I wanted to keep scoring simple. I created one variable to capture the total score.
For every potion collected, it would increase the score by 2. To achieve this, I created a trigger on the base layer.
If the player crashed into a creature, 5 points is deducted from the score.
It’s as simple as that. I also included the score at the top using variable references.
Make It Work Together
With all my assets on the slide, it was time to make them move seamlessly across the screen. To move the land, creatures, and potions all at the same time and speed, I first grouped them together.
I zoomed WAY out of my slide view and added a line motion path animation to the game group. I dragged the group left until the right side of the group reached the slide area.
I edited the easing direction to None.
And changed the duration to 58 seconds.
For the sky group, I also added a line motion path animation. I dragged the group left until the right side of the group reached the slide area.
Similar to the game group, I edited the easing direction to None and changed the duration to 58 seconds.
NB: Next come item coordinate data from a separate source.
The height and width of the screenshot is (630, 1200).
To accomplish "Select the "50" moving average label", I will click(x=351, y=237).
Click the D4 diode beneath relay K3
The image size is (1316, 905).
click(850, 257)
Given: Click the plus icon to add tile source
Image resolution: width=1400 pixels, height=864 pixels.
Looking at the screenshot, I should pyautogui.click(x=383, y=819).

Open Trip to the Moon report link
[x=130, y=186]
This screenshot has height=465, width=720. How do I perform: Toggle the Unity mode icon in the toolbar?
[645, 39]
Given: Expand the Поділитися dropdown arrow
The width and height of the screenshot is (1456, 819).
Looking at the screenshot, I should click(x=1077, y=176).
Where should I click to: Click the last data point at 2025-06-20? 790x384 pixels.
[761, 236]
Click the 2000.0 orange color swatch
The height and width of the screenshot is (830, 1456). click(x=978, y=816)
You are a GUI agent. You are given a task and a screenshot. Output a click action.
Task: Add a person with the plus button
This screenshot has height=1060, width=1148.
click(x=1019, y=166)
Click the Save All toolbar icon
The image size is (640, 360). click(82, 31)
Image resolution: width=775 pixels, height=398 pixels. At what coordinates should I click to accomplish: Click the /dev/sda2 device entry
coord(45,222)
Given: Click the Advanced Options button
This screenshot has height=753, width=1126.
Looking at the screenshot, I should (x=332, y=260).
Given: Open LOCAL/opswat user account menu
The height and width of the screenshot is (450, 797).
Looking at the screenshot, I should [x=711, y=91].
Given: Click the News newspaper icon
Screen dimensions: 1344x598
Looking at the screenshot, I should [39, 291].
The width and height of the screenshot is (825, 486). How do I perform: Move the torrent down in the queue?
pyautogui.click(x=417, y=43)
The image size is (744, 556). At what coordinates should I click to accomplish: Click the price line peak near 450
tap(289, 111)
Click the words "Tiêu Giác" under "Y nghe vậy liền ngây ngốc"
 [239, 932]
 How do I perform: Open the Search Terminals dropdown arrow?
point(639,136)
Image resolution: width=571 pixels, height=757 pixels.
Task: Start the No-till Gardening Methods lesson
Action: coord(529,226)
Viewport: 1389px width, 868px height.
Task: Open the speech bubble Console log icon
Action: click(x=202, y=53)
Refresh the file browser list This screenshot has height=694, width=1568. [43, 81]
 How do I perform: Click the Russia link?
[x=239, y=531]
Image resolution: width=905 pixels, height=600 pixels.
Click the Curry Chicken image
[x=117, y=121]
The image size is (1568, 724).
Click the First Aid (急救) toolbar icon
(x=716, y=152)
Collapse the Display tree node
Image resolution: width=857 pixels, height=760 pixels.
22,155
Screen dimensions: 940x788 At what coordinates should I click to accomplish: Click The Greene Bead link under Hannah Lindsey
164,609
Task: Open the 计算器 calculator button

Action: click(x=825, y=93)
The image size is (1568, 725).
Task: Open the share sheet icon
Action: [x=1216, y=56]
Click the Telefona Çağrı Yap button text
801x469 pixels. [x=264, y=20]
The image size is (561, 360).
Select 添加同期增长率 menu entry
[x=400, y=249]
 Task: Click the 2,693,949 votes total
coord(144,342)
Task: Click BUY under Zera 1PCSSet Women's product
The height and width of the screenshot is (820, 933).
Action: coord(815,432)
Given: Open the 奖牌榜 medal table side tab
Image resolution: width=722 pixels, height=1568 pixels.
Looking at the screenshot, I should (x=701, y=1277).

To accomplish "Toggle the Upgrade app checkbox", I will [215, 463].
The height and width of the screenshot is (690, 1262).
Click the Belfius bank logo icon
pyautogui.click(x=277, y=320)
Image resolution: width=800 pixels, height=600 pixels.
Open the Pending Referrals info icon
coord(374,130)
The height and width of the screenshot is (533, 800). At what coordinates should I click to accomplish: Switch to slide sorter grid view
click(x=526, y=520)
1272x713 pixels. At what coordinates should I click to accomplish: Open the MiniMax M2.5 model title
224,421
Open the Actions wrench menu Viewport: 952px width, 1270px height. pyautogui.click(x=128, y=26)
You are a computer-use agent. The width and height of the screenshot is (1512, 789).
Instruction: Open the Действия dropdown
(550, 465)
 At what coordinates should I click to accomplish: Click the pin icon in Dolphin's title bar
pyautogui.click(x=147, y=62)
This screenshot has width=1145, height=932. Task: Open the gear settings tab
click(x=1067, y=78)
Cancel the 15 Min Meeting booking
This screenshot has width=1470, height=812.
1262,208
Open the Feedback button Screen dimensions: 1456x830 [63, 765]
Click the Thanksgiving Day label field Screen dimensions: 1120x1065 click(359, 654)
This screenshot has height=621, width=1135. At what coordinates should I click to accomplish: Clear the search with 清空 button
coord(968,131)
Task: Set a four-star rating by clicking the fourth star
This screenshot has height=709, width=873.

With the duration the same as the game group, the sky group still moved at a slower pace (creating a parallax effect) because the group and motion path was less wide.
The game is all set! When the witch reaches the end of the slide, there’s a subtle fade to the house layer, where the door opens and the witch enters. Once the door closes, it transitions to the next slide using a purple oval shape with an Entrance—Grow animation.
Slide #3: Results Slide
On the last slide, the player gets to view their brew rating and results. I used images, animations, and audio to continue the experience.
I switched out the background and repurposed some of the assets—such as the cauldron, pop-up box, buttons, potions, and witch—to bring it all together.
With my images in place, I was ready to add animations. As mentioned earlier, using relevant animations can enhance the experience and connect people to the content. Let’s look at some of the animations I included on this slide.
The scene before this shows the witch entering a door, after which the door shuts, so it made sense to have her fly into this scene and drop the potions she’s collected into the cauldron. To create this effect, I added two motion path animations to the witch—an arc motion path to fly in and a line motion path to fly out. I also added line motion paths to each potion (to create a falling effect) and to each bubble (to create a floating effect).
I enjoy adding little details throughout the game to make the experience a bit more interesting. If you look closely when the witch is over the cauldron, her hand comes up as if she is pulling the potions out of her pockets and then dropping them to make the brew. I achieved this effect by adding a custom state.
I strategically positioned each image that had animations on the timeline. I added several triggers to either change the state or move the different images (witch, potions, and cauldron bubbles) along their designated motion paths when they reached a certain point on the timeline.
Similar to the first slide, I used the jump-to-time trigger to loop the animations on this slide.
As mentioned earlier, to get the music to continue playing when the slide jumps to another part in the timeline, I added the music to a different layer and then created a trigger on the base layer to show the music layer when the timeline starts.
These days, it seems we rate everything by five stars. Since the player is making broomstick brew, I thought it would be a fun element to add a star rating to show how they did.
Take a look at the triggers I created that show how I used the score variable to determine how many stars a player earned.
And that’s how I created the Broomstick Brew Game! If you haven’t already played, go ahead and give it a try and share your score.